_Available records_:
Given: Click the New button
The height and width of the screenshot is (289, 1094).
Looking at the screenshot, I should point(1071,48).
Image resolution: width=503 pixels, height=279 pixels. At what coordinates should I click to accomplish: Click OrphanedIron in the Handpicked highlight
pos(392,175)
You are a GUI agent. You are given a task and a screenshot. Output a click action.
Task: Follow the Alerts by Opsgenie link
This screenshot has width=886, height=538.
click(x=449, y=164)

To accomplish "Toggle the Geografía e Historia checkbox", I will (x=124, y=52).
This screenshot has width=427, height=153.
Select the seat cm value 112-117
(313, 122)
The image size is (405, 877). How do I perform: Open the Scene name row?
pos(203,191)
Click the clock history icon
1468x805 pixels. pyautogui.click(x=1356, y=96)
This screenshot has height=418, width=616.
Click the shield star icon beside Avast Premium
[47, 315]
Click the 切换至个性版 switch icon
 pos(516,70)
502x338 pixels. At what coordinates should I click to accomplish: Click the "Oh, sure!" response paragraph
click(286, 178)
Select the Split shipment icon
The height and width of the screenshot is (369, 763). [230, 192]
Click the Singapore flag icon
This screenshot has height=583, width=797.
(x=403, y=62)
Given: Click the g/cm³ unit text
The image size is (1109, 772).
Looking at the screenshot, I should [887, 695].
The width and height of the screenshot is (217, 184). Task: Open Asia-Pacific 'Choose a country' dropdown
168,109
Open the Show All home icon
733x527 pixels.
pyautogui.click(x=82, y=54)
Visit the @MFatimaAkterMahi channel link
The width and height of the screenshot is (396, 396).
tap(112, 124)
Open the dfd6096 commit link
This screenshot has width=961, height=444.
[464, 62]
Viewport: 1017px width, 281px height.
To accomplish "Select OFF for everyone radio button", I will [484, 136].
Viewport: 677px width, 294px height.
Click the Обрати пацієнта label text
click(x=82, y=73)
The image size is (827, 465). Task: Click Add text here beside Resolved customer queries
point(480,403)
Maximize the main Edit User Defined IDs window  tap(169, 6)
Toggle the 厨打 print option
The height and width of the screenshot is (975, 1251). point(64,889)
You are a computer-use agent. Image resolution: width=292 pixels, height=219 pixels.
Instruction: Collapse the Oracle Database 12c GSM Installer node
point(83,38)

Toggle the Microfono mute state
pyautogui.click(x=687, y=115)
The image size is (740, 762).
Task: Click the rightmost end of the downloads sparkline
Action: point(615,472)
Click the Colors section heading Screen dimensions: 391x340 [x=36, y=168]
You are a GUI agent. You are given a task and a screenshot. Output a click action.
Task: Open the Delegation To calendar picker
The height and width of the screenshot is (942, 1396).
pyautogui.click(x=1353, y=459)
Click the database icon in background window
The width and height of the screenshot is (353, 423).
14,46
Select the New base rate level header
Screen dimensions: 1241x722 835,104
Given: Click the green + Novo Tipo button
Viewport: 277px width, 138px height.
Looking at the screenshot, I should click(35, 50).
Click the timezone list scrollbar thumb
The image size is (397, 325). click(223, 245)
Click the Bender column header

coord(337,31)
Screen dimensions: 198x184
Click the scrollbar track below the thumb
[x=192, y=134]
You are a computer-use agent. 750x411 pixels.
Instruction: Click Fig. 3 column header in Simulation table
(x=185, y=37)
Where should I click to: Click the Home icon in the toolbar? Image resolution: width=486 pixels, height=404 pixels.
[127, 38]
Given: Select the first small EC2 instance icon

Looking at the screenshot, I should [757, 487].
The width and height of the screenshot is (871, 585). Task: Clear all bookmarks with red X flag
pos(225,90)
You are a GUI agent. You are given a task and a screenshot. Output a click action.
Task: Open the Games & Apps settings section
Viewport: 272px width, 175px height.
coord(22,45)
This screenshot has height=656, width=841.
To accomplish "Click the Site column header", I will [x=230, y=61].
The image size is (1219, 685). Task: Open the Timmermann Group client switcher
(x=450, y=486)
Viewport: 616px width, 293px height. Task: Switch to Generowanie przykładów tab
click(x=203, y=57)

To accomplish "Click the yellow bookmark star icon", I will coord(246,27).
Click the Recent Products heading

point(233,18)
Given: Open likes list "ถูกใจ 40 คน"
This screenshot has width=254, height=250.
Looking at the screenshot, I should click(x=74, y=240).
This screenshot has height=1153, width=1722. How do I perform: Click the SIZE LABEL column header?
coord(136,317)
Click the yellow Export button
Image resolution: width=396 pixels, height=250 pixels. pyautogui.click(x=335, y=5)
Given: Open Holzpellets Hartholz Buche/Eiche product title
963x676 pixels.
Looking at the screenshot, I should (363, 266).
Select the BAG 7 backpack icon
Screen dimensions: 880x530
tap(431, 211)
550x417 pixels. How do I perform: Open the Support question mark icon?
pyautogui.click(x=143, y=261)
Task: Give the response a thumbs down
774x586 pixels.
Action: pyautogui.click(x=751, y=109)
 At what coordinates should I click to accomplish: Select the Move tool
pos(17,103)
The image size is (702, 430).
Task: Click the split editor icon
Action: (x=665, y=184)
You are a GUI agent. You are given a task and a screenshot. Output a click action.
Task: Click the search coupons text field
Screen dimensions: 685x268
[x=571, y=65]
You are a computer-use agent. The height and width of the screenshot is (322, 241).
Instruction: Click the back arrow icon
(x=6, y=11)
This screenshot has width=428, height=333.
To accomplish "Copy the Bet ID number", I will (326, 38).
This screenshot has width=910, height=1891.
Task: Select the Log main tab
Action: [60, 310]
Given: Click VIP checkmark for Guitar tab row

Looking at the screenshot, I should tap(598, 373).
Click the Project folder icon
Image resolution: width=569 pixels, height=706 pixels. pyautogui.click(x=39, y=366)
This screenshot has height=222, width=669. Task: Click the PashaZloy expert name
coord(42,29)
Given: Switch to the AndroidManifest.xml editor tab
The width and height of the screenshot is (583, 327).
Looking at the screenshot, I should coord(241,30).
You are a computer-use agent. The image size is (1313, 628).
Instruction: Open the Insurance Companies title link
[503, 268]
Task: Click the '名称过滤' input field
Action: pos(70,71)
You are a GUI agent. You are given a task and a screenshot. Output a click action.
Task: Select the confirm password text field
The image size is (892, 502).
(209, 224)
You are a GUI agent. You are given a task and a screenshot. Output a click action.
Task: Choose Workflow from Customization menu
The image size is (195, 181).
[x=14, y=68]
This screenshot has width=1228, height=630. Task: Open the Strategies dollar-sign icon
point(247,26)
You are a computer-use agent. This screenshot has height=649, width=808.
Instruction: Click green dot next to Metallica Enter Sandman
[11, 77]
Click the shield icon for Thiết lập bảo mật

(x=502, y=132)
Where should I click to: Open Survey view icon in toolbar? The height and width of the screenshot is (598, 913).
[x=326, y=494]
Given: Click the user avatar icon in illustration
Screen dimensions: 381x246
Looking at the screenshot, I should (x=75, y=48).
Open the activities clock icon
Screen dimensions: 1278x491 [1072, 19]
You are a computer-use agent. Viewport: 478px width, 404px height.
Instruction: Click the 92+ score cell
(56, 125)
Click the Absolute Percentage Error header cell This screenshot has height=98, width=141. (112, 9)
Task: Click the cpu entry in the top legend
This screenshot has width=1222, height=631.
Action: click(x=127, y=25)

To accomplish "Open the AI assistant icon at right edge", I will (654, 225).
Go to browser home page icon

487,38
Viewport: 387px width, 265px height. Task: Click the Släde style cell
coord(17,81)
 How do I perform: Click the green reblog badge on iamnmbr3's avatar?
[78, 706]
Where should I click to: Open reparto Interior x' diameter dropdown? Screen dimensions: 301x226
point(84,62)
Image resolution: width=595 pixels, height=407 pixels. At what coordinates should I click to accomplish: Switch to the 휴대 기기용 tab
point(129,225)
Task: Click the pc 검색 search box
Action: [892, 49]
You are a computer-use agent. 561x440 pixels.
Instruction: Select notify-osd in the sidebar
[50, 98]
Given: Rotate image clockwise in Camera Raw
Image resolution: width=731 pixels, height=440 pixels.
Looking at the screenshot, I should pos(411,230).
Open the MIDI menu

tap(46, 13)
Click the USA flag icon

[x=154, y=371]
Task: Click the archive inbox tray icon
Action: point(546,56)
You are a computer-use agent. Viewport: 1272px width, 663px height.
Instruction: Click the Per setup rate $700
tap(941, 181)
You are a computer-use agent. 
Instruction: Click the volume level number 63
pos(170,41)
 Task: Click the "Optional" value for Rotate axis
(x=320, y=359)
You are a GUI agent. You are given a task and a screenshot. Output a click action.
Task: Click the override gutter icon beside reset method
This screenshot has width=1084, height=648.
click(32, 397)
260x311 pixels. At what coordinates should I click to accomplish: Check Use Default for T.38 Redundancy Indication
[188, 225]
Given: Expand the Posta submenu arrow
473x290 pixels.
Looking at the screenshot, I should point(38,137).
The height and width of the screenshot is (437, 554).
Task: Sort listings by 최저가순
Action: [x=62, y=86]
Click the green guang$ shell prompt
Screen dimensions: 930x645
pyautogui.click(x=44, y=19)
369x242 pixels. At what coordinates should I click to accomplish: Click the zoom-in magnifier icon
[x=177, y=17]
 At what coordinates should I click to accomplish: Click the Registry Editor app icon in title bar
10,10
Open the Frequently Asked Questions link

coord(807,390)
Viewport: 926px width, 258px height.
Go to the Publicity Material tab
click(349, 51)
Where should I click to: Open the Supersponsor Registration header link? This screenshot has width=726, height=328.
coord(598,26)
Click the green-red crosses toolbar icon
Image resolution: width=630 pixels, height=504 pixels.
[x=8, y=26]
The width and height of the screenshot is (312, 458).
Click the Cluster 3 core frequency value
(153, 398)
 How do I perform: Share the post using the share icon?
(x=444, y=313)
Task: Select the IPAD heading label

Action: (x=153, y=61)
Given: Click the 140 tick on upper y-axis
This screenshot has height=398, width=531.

_Exercise_:
Search the data for "section". Copy each line that has it.

_Expected answer_:
Click the Colors section heading Screen dimensions: 391x340 [x=36, y=168]
Task: Open the Games & Apps settings section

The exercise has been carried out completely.